Séminaire Le design de l'attention - Création et automatisation
Séance d'ouverture le 28 janvier 2015 avec Natalie Depraz, Elie During, Bernard Stiegler
Depuis les attentions « passives » et « actives » de Condillac jusqu’aux systèmes 1 (intuitifs) et 2 (raisonnés) de Daniel Kahneman, les catégorisations théoriques descriptives de l’attention ont évolués, mais nous retrouvons généralement une similaire dichotomie duelle de l’attention, opposant un fonctionnement automatique à des efforts intentionnels.
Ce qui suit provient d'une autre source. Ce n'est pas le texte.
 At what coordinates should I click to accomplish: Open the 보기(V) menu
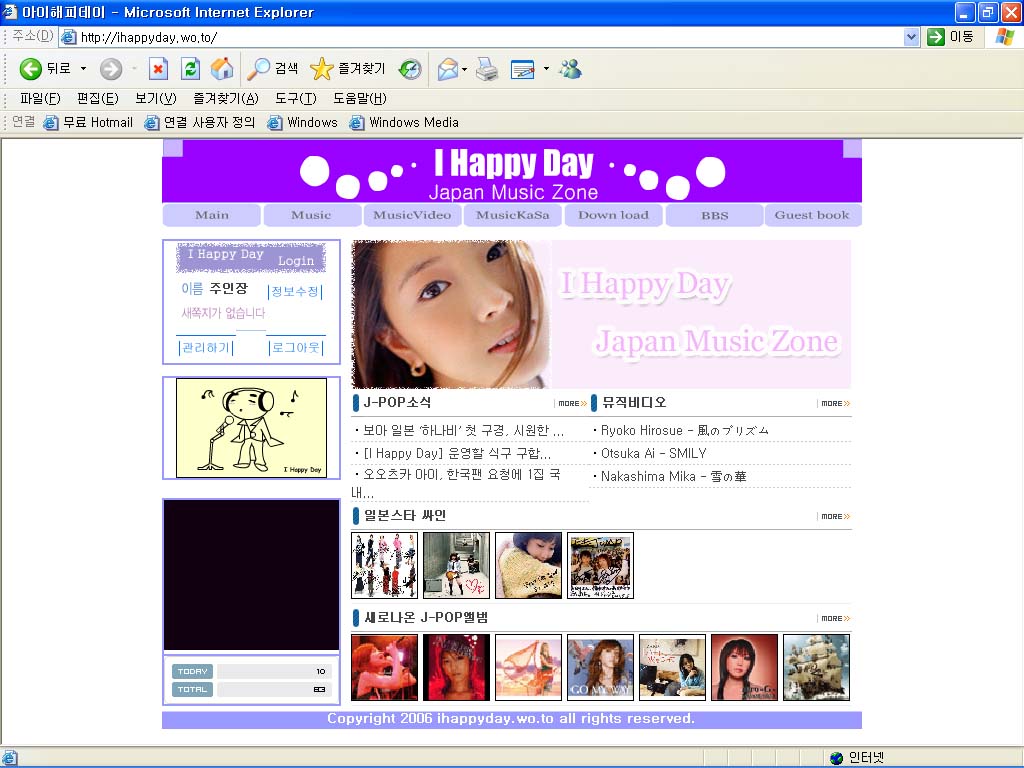click(x=155, y=98)
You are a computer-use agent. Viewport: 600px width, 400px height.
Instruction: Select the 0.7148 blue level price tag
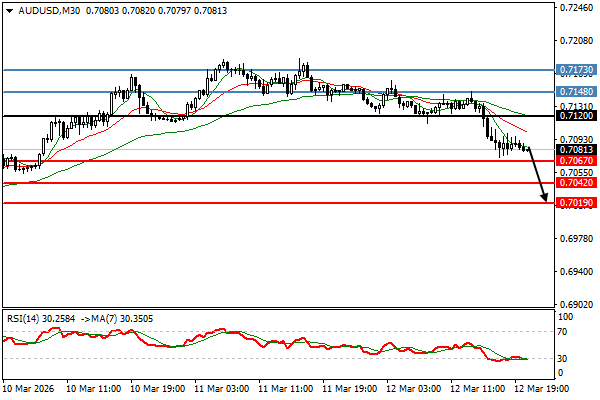pyautogui.click(x=576, y=91)
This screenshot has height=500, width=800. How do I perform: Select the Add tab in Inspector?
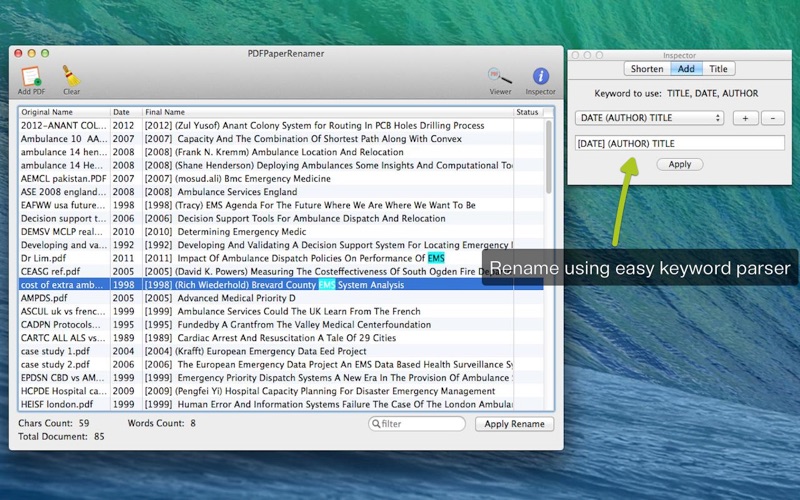coord(687,69)

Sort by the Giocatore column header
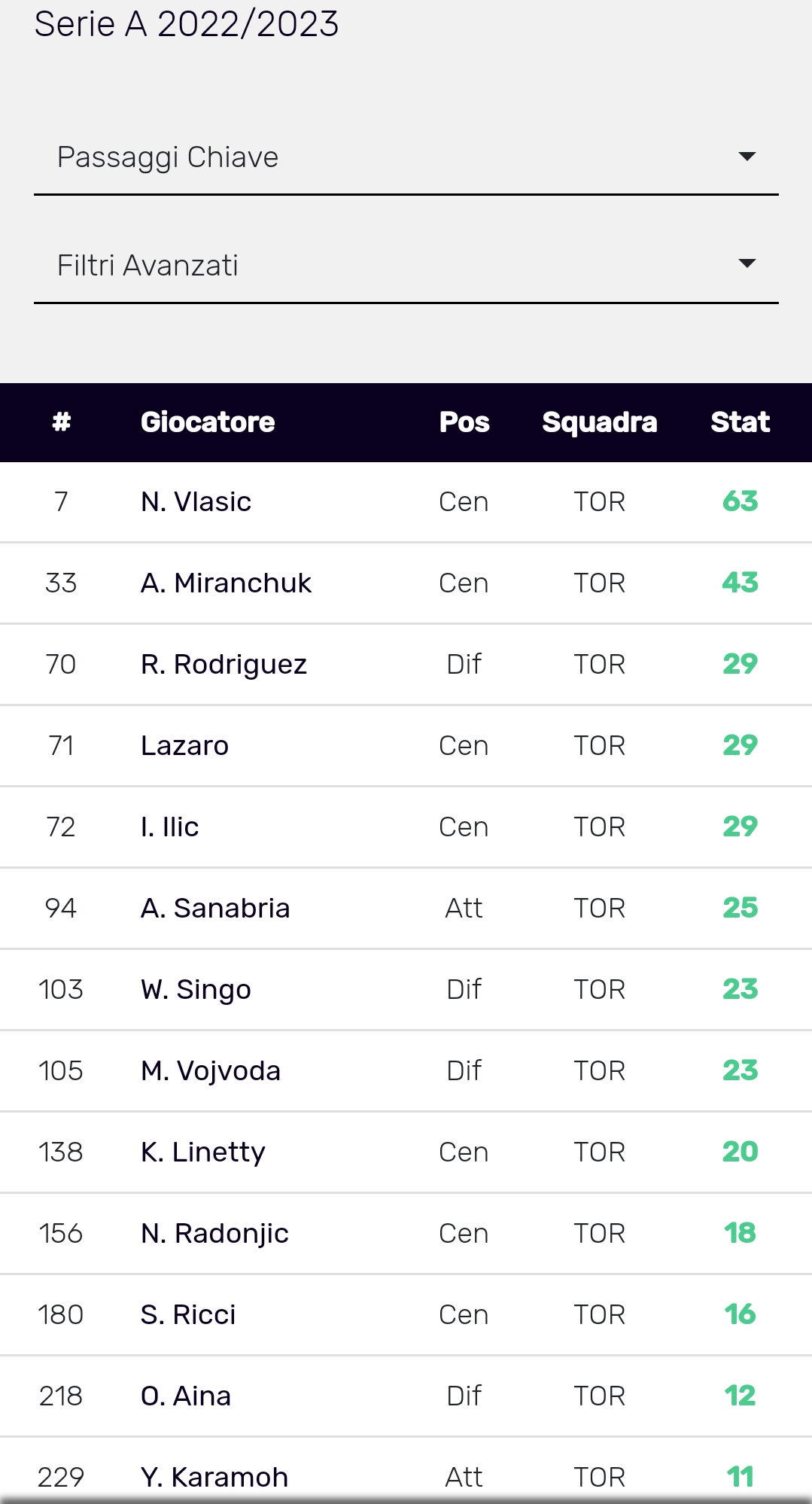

Pourtant, l’acquisition d’automatismes, tels que l’apprentissage de la lecture, ou une pratique instrumentale virtuose, est la condition de formation de nouvelles intentions, s’appuyant sur des automatismes acquis. Cela vaut-il aussi pour l’attention ? Selon Jonathan Crary, «l’attention comme une activité déterminée et volontaire du sujet est conçue comme une expression de son pouvoir autonome d’organisation active, qui lui permet de s’imposer sur le monde perçu. Mais même ceux qui ont défendu cette dernière position, comme James ou Bergson, ont immédiatement reconnu la proximité entre attention volontaire et états automatiques ou involontaires, tout en estompant les limites entre ces deux états d’attention.[24]» Peut-on dépasser les oppositions entre attention volontaire et attention automatique, entre attention active et attention passive ? Dans quelles dynamiques l’attention conçue comme réponse créative peut-elle trouver ce dépassement ? Cependant, si l’attention active serait moins ce qui s’oppose à l’automatisme que ce qui compose avec elle, jusqu’où et dans quelles conditions une telle composition est-elle encore possible au stade contemporain de l’automatisation technogénétique généralisée et de la société de l’hyper-contrôle ? Enfin, comment un ars attentionnel de l’hyper-contrôle pourrait-il enrayer et court-circuiter les nouveaux dispositifs numériques automatisants ?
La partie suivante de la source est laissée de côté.